An interactive audio visual learning experiment: August 2012

Musings of a bottom-up "design" engineer

I find the design methodology you humans have mastered, quite fascinating. No, there isn't a touch of mild condescension in that statement. You had very little time to iterate - I had way more time to iterate and improve than you did. So it's not fair to compare your design with mine. Actually, your designs are quite impressive considering the amount of time you had (by the way, I love your iPhone - neat).

Anyway, let me share with you some of my design nuggets in the upcoming articles. I will explain my design only using "common sense" terminology. To those of you who are biologists, I am afraid you may have to use the inverse mapping table at the end of my articles to trace back from "common sense terms" that I use, to your vocabulary (which I have to confess, I find, quite daunting). Hopefully, you shouldn't have to inverse map often - my terms will reveal the mapping themselves in most cases.

But before I share my "design nuggets", allow me to first brag by posing just one challenge that highlights what my machines can do:

Can you build a machine using all the natural material you want in the world, or even synthesize your materials, and expend all the energy you need, but with the following constraints-

the individual size of the raw material used to build your machine should be no larger than a grain of sand, around 1 cubic millimeter.
The manufacturing factory for your machine should be the very machine you are building . That is, your machine must be able to replicate itself.
Your machine should be no larger than 27 cubic feet, the average size of a TV.

I am being very generous, I am relaxing the scale for you by a million. I can do it with raw material the size of nanometers and my factory can be as small as a cube, 100 micrometers in length. I can build machines 100 feet long, all from factories the size of a cube just 100 micrometers in length. Another generous concession - your machines can shatter on fall like your iPhone, they don't have to survive even a 5 feet fall. Oh, and don't bother trying to emulate fancy features such as being able to "think". Just try building a self-replicating factory no larger than a TV box, with raw materials no larger than the size of a grain of sand - and you would replace my veiled hubris with total humility.

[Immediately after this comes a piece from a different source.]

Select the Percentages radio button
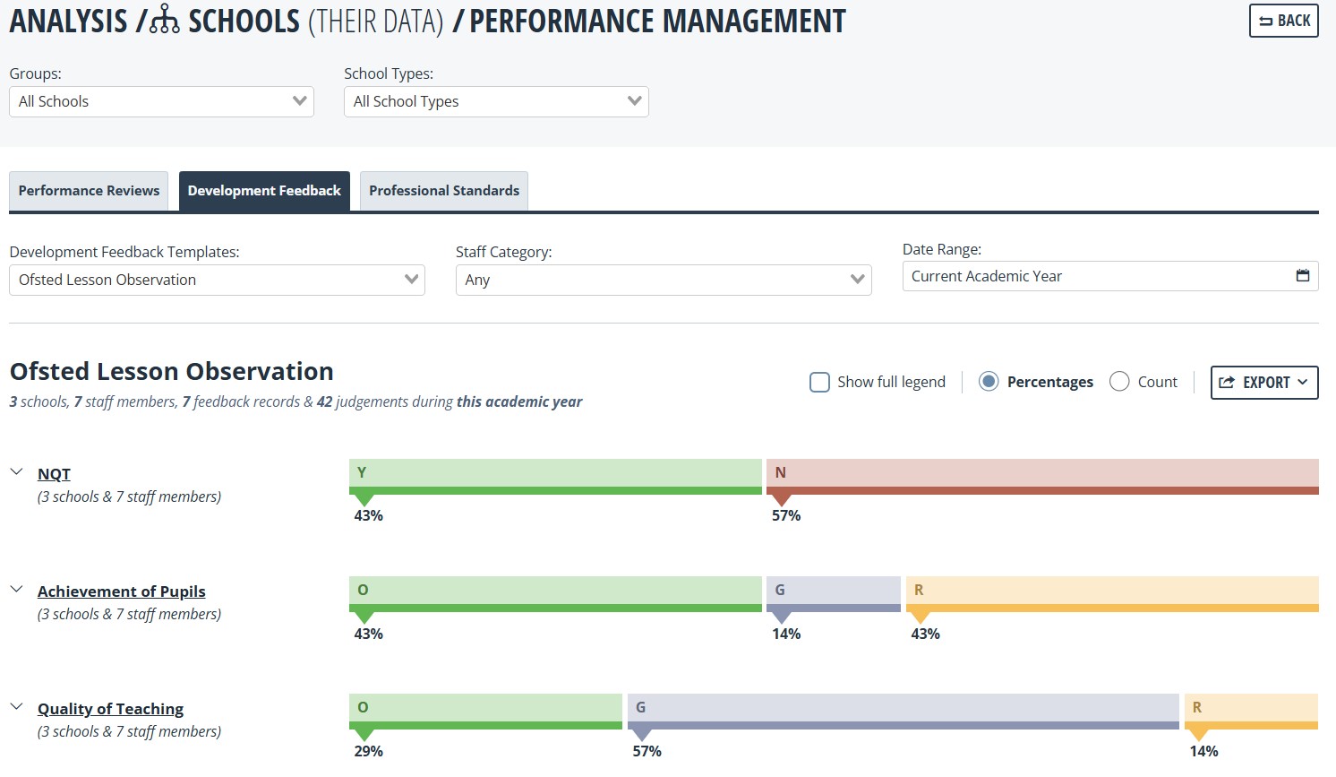(x=989, y=382)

I bet you can't meet my challenge - at least not yet. :-)

No cheating like Craig Venter - he bootstrapped with "my factory"! You have to play fair and make the self-replicating factory yourself.

If your immediate reaction is, "we can't even build a self-replicating machine, why all this constraint on its size?" You will see, with a little thought, that the size constraints on the materials and the machine are not really constraints. They are crucial clues to build self-replicating machines, at least of the kind I am aware of. When building machines like mine, from "inside out" (that is growing in size over time), having raw material that is really small is an advantage. It gives tremendous control to assemble intricate structural designs. This "inside out" method of building may seem counterintuitive to most of you because you are used to building bridges and houses by assembling large chunks of prefabricated pieces (even your circuit boards are built by adding prefabricated components, though they are small - granted you have recently started dabbling with ideas similar to mine in self-assembly). Also, in my "inside out" design, having the factory, which is itself the building block, to be small, is an advantage - it enables the "self-shaping factories" to grow, replicate, and morph to different shapes.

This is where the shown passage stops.